On wooing....

These last three weeks have been a media fast of facebook and my phone.  Each morning I wake up and drive a block away (a.k.a through a pasture) on a fourwheeler to my cousin Krik and his wife Jenn's log Cabin.  I sleep in an old blue house with a house mate I seldom see when we are not working and my dog Hope.  The alarm usually goes off around 5:45 am and I am usually out of the my house and over to Krik's to make a pot of coffee around 6:30am. These are all way to early times to be up in the morning but I like it :-)

As I drive I notice the mountains surroundimg me and revel in the crisp coolness of July.  The seat of the four wheeler is always wet so I have to stand up while I drive and I just smile with the wind in my face as I enjoy the ever changing wildflowers that line the road.  Each week it seems God brings out a new selection of beauty.

With my cup of hot coffee I usually enjoy a hard boiled egg, my bible and the sunrise while I wait for the others to wake up.  At 7:30 am the ranch meets as a team and we have singing worship, prayer and a question to ponder for the day.  Today's question was "If you believe that God loves you and is constantly trying to show you His love, How Does God personally woo you?"

Usually I help fence, we trek up and down mountainsides covered with columbine and millions of other colorful flowers I don't know the names of. Each day is a different breathtakingly beautiful day with white thundercaps and piercing blue skies...and barb wire ripping into my pants and arms.  Some days we ride horse back and on those days I really feel alive, bobbing and weaving through trees and racing across meadows filled with snow melt water splashing at our feet and birds racing me in the sky.

Today I had a doctors appointment to verify that my thumb, which accidently caught a fishing hook, was not infected.  This meant that instead of fishing or riding...I got to hay!  I love haying because I get to think.  you drive around and around and around and you have to focus ...but not to much.  So the question was How do you woo me God?

Around and around I went but instead of focusing on all God has done for me I kept focusing on all that He hasn't done. The questions he hasn't answered these weeks, the weight I haven't lost, the longings that just returned and won't go away, the cycle of learning the same things over and over again and never seeming to stay with getting it.  All of this I poured out over and over again throughout the hours of the day.  And then the questions:Who do I want to be in this season of my life? What is this season? How do I label it?  How do you woo me?

Normally I would look at my surroundings and my heart would leap with the beauty that this is how you woo me, how you show me your love.  But today while It was glorious, and you carved out peaceful time for us and while you allowed me to finish my job and finish it so well that it looked awesome...My heart felt no tril.  Even the answer of how you love me would not come to mind.

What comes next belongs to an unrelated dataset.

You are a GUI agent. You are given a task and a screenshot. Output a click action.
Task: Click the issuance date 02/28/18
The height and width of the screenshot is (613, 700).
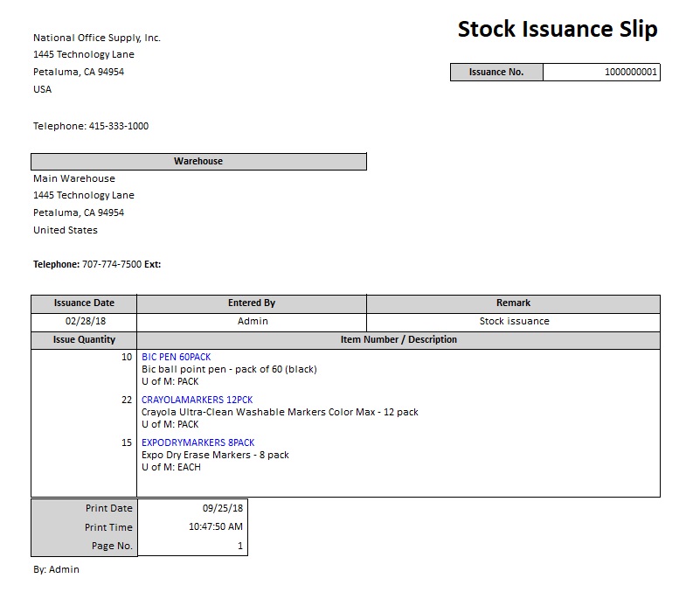coord(84,322)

The only thought I had as I drove the tractor from the field was that I needed to write and that as I wrote , it would come to me, how He shows me His love.  And it has ...reflecting on my morning reminded me of the most beautiful verse I had never noticed before.  It touched my heart as I sipped my coffee and nibbled on an egg .

Psalm 62 : 8 "Trust in Him at all times, O people; pour out your hearts to Him, for God is our refuge."  Constantly I am pouring out my heart to God, sometimes in frustration, some times in adoration, sometimes in incessant gibberish...and He cares.  That is what struck me...He wants me to pour out my heart. He doesn't scold me or shame me or tell me what I need to do or point out how I am failing Him.  He embraces me just as I am and where I am...every moment of the day. And each day as He loves me so well my heart trusts Him more and His refuge more and I blossom more and more into the woman He wants me to be.  He woos me by listening and caring about every mundane thought and concern of my heart.

Words are the key to my heart...being able to share them and hearing words in return...Why am I always so surprised at how well God knows me!!  And what I love in this verse is that God is not like "fine tell me what is on your mind...now shut up and listen to Me."  It is more like a command, POUR OUT YOUR HEARTS!  who else in all the world cares to know what is in and on my heart?  But you do God!  How can I not trust you!!  You are my refuge, a safe haven for me.

You care, you stay, and you are a safe place for me...my heart melts.